The boxing turned out to be a disappointment, but Shakespeare was a knock-down, drag-out smash. That pivotal moment still informs the decisions of the festival's current artistic director, Libby Appel, whose feisty assertion that the theater is no place for museum pieces has thrust OSF to the forefront of regional theater in America.
"I feel strongly that there's no point in having a theater experience if it's not going to be vibrant and alive," says Appel, brandishing a small sign that she keeps on her desk and reading aloud the line from Peter Shaffer's Lettice and Lovage: "Without danger there is no theater." Libby Appel means to knock you out.
She presides over a company that presents 11 plays every year—in three different theaters—during a season that extends from February to October. Despite the festival's name, Appel has placed greater emphasis on new works at the Oregon Shakespeare Festival. Last season, OSF offered up a recent drama by Pulitzer Prize winner Nilo Cruz, Lorca in a Green Dress, as well as David Edgar's two-play cycle about U.S. politics, Continental Divide.
+ + + + +
What you need to do -
1. Name every play title mentioned in the Oregon Shakespeare Festival passage.
2. According to the Oregon Shakespeare Festival passage, what has thrust OSF to the forefront of regional theater in America?
3. Reproduce the part of the Oregon Shakespeare Festival passage between "The boxing turned" and "theater in America.", inclusive.

Information supplied -
+ + + + +
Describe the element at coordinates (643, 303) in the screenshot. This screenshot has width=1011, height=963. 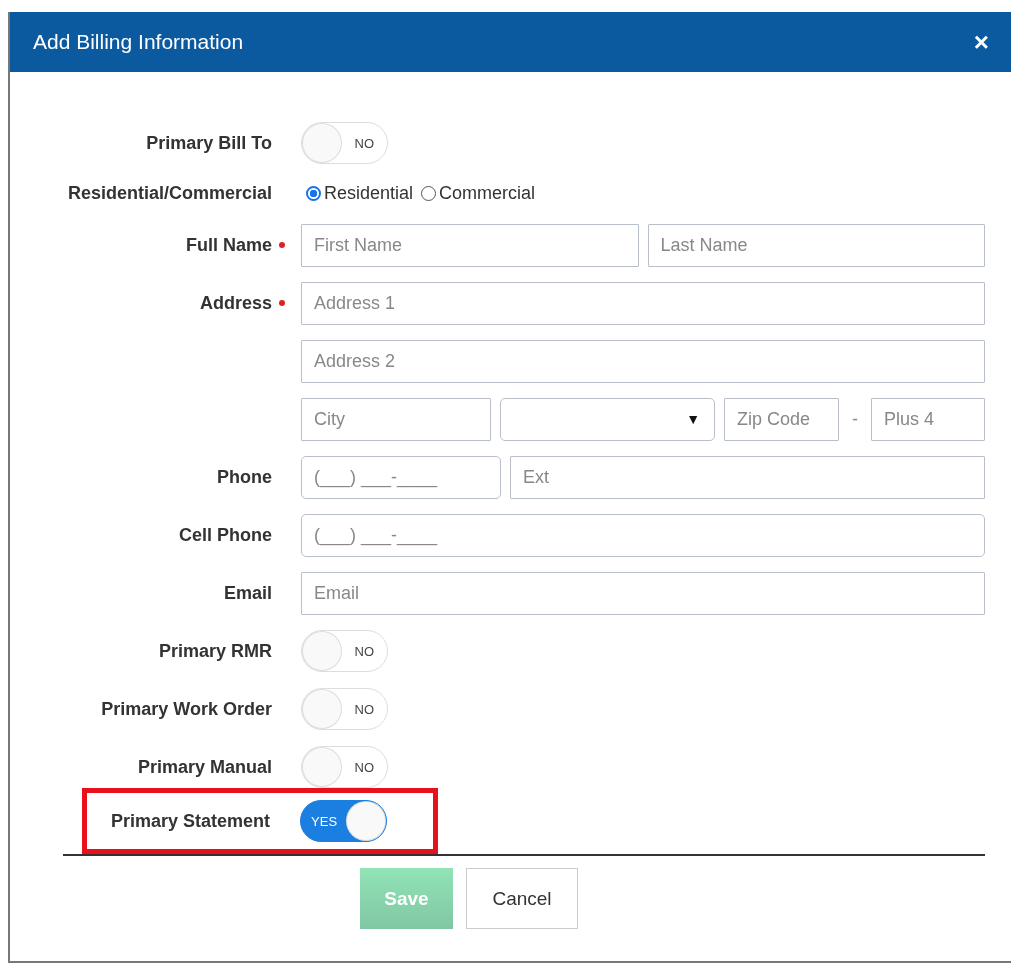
+ + + + +
Completed exercise -
1.
- Lettice and Lovage
- Lorca in a Green Dress
- Continental Divide

2. Libby Appel's feisty assertion that the theater is no place for museum pieces has thrust OSF to the forefront of regional theater in America.

3.
The boxing turned out to be a disappointment, but Shakespeare was a knock-down, drag-out smash. That pivotal moment still informs the decisions of the festival's current artistic director, Libby Appel, whose feisty assertion that the theater is no place for museum pieces has thrust OSF to the forefront of regional theater in America.